▶ [WHAT NEEDS TO BE DONE]:
Extract every line of the material that holds the string "screenshot".

▶ [DATA FOR PROCESSING]:
——

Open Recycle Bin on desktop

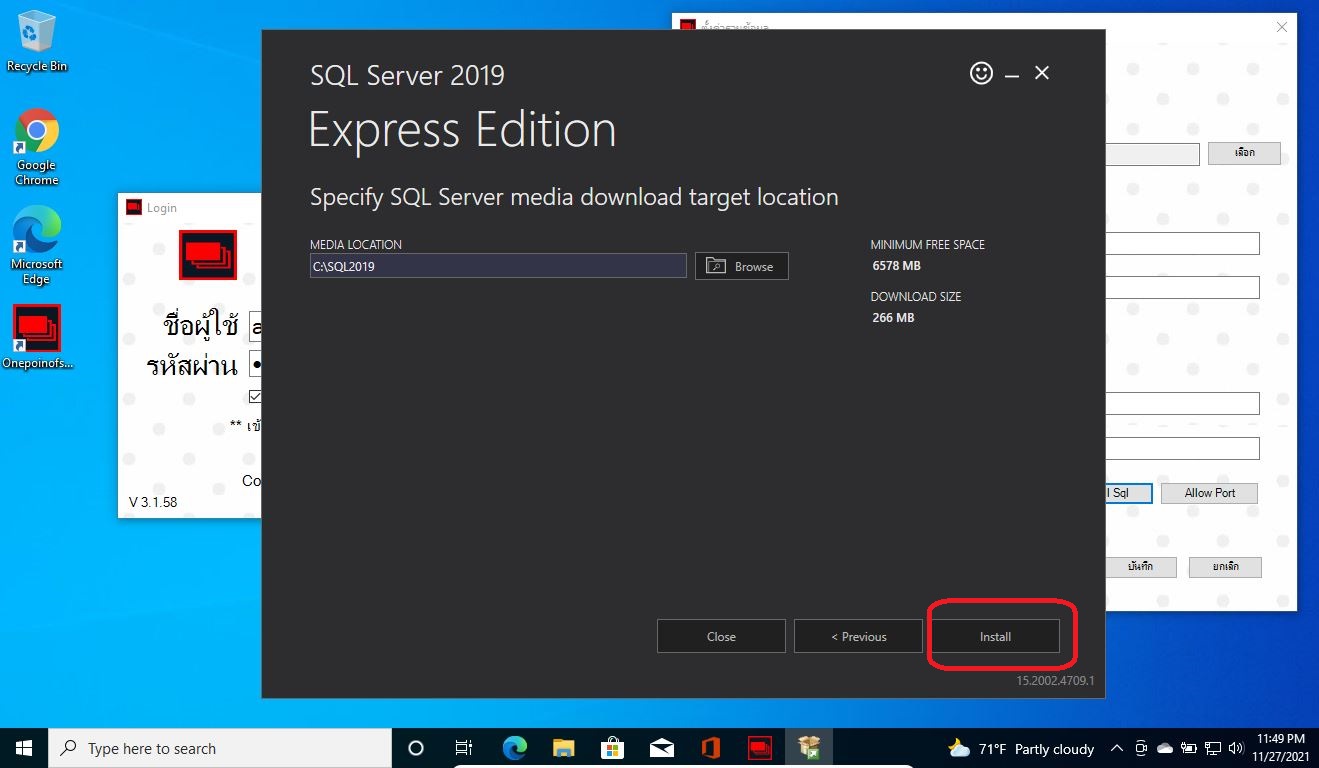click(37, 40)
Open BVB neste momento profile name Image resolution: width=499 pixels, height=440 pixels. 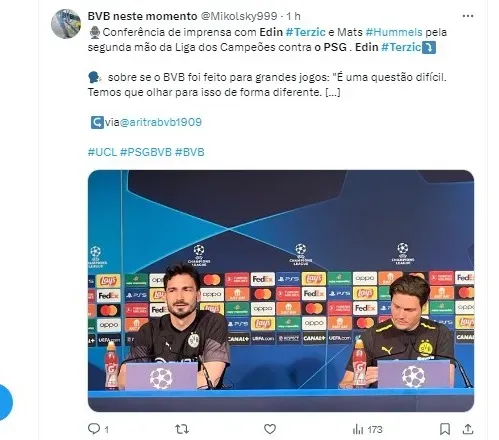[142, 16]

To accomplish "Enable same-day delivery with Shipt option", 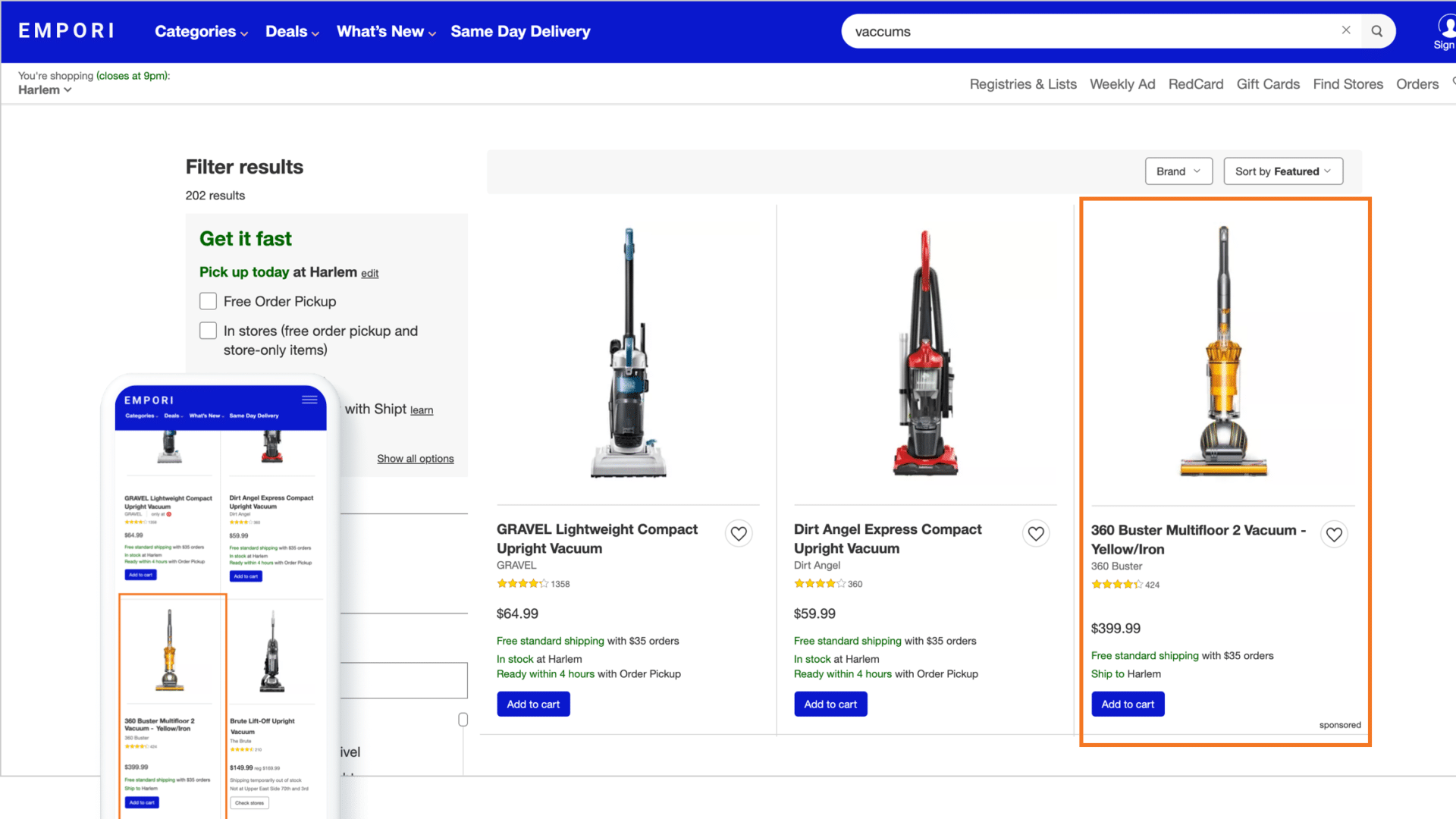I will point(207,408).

——

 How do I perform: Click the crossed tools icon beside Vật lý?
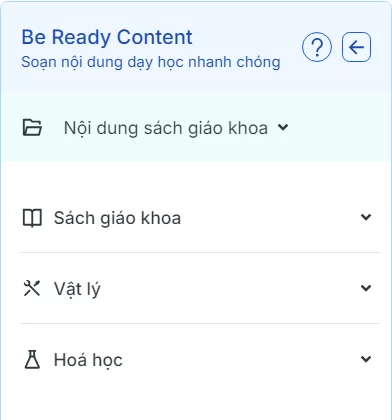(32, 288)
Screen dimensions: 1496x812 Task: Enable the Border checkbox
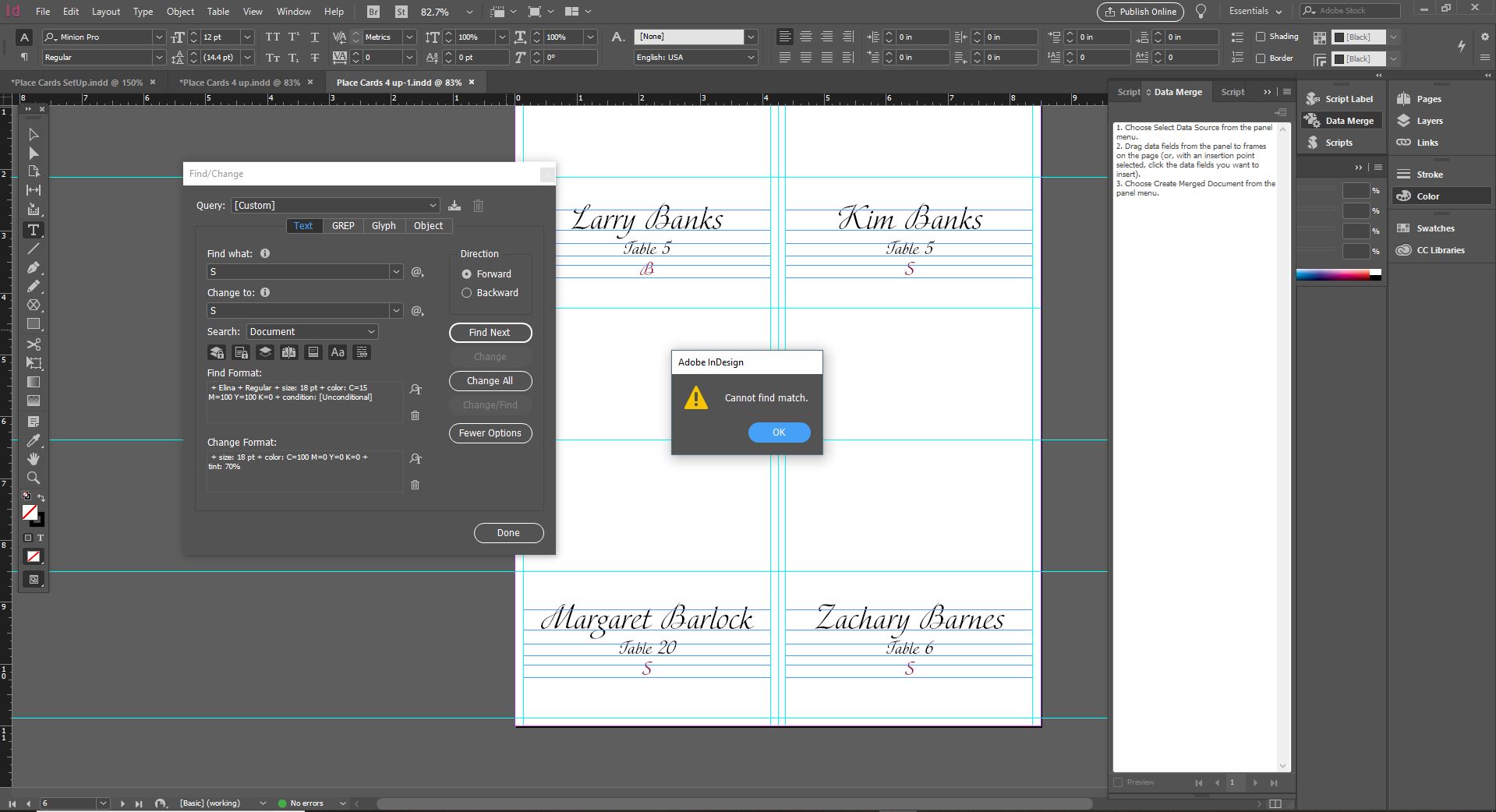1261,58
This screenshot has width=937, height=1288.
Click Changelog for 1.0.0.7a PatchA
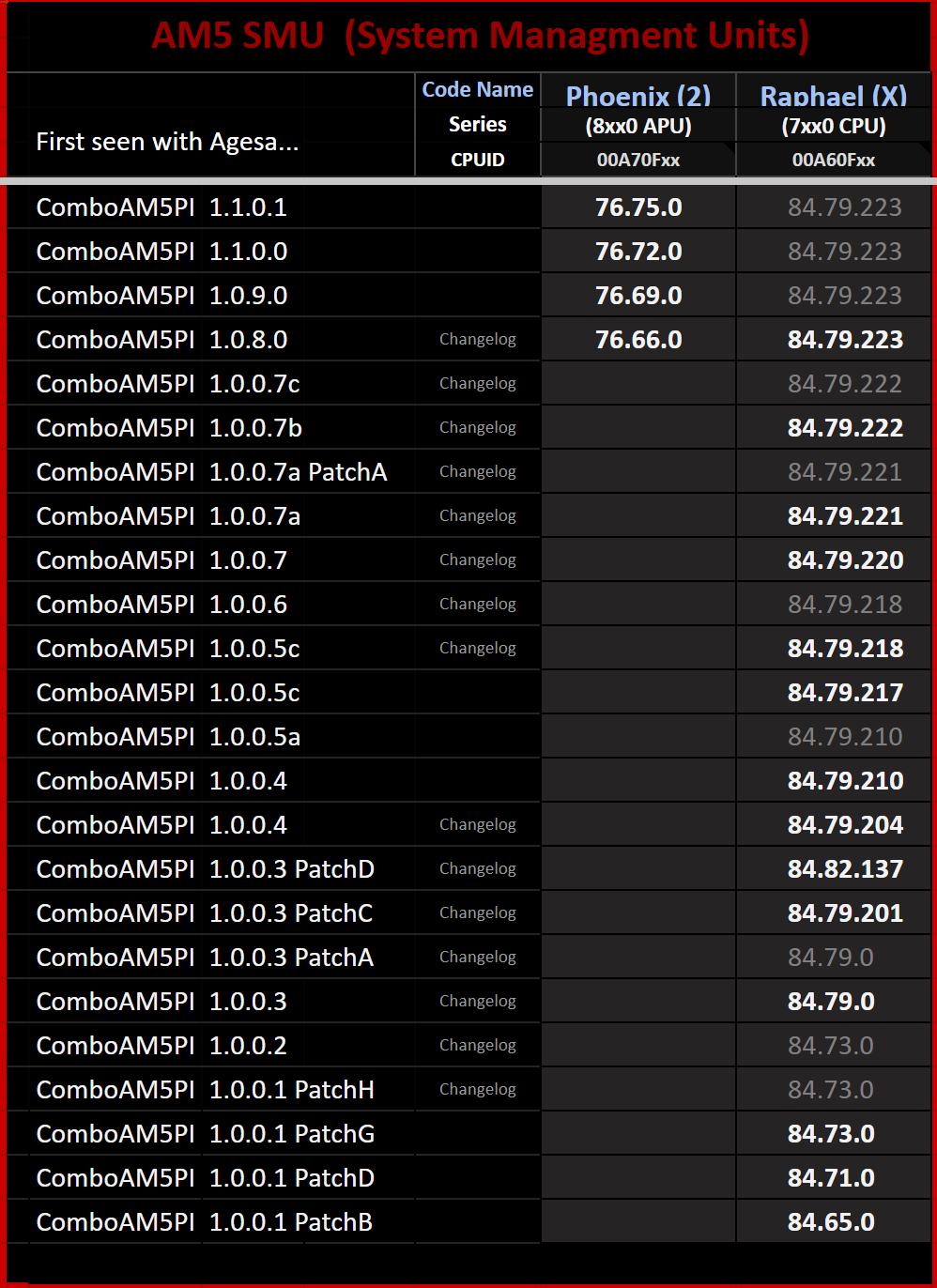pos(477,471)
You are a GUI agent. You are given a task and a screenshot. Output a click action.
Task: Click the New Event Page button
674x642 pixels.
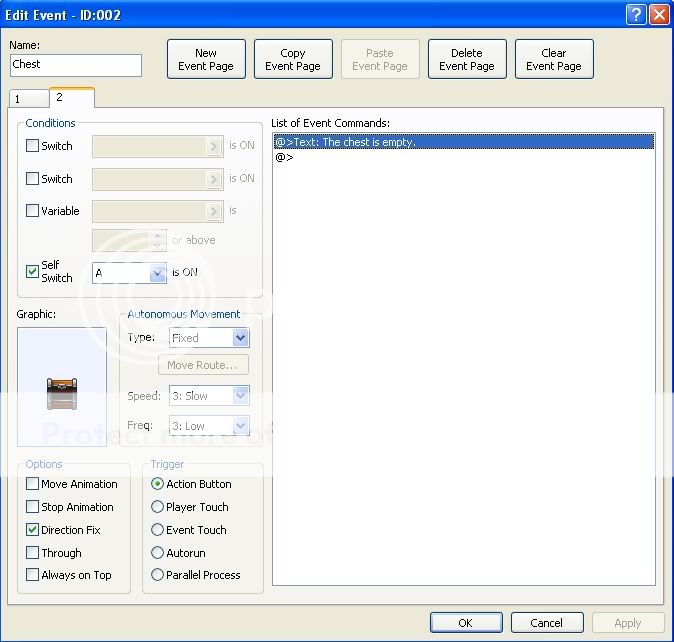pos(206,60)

——

▶ [WRITTEN REPLY]:
This screenshot has width=937, height=1288.
You are a GUI agent. You are given a task and a screenshot. Output a click action.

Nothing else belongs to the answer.